• [SET TASK]
Can you arrange the entries between the lines holding "You are a computer-use agent. Viewport: 700px" and "click(x=453, y=516)", inclusive, as a two-column CSV with headers instruction and action? Give one row per entry, with its text and its answer each in a single quoted field and line breaks replaced by spaces.

• [INFORMATION PROVIDED]
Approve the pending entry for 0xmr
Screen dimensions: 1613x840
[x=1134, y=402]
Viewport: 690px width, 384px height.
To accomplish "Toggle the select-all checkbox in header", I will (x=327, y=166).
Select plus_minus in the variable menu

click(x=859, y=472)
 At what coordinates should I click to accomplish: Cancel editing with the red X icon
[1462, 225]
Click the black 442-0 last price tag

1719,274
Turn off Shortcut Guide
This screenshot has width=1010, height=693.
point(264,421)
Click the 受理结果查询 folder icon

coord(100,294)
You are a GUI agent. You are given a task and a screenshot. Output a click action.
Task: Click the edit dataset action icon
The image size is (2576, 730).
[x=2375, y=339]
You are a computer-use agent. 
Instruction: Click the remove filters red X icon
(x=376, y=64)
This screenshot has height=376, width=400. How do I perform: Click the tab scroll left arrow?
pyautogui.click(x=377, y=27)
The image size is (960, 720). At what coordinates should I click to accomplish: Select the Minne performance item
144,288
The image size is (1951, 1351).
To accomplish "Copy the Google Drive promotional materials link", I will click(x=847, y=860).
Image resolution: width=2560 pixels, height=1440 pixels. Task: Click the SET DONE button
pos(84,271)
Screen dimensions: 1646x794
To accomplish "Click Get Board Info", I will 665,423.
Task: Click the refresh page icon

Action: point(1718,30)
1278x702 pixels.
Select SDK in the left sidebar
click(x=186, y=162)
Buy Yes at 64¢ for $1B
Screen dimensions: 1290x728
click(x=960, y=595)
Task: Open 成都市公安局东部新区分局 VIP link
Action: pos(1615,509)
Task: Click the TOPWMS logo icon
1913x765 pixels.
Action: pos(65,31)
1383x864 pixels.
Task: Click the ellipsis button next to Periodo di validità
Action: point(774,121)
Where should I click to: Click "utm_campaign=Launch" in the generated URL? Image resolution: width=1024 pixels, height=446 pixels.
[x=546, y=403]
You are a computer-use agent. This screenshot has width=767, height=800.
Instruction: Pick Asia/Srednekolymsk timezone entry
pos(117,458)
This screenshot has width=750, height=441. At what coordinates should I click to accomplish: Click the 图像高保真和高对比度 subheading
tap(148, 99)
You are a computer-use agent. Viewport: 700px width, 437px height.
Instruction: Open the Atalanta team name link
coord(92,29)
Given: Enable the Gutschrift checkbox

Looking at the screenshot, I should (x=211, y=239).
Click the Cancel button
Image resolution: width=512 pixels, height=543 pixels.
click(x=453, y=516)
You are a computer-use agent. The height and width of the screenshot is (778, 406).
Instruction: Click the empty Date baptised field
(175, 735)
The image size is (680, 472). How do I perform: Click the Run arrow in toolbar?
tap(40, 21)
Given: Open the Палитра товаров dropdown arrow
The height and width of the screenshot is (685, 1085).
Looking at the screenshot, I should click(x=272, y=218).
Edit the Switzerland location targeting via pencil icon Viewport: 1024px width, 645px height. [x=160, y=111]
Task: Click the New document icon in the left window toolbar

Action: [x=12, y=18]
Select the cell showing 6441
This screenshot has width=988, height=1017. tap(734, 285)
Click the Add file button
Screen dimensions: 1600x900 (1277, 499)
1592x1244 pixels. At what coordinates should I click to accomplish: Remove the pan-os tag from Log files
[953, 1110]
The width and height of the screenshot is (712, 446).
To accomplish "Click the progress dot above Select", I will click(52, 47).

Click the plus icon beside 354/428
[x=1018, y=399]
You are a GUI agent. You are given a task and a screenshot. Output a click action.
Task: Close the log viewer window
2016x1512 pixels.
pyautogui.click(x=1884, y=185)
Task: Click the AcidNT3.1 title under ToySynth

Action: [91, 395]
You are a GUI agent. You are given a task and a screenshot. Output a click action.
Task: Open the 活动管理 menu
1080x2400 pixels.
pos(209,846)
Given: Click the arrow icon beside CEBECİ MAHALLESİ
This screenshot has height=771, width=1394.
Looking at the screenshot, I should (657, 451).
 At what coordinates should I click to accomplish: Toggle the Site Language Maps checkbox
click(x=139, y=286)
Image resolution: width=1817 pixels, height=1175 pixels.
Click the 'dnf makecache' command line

• [TASK SOLUTION]
instruction,action
"You are a computer-use agent. Viewport: 700px width, 437px height. Instruction: Open the Atalanta team name link","coord(92,29)"
"Given: Enable the Gutschrift checkbox","Looking at the screenshot, I should (x=211, y=239)."
"Click the Cancel button Image resolution: width=512 pixels, height=543 pixels.","click(x=453, y=516)"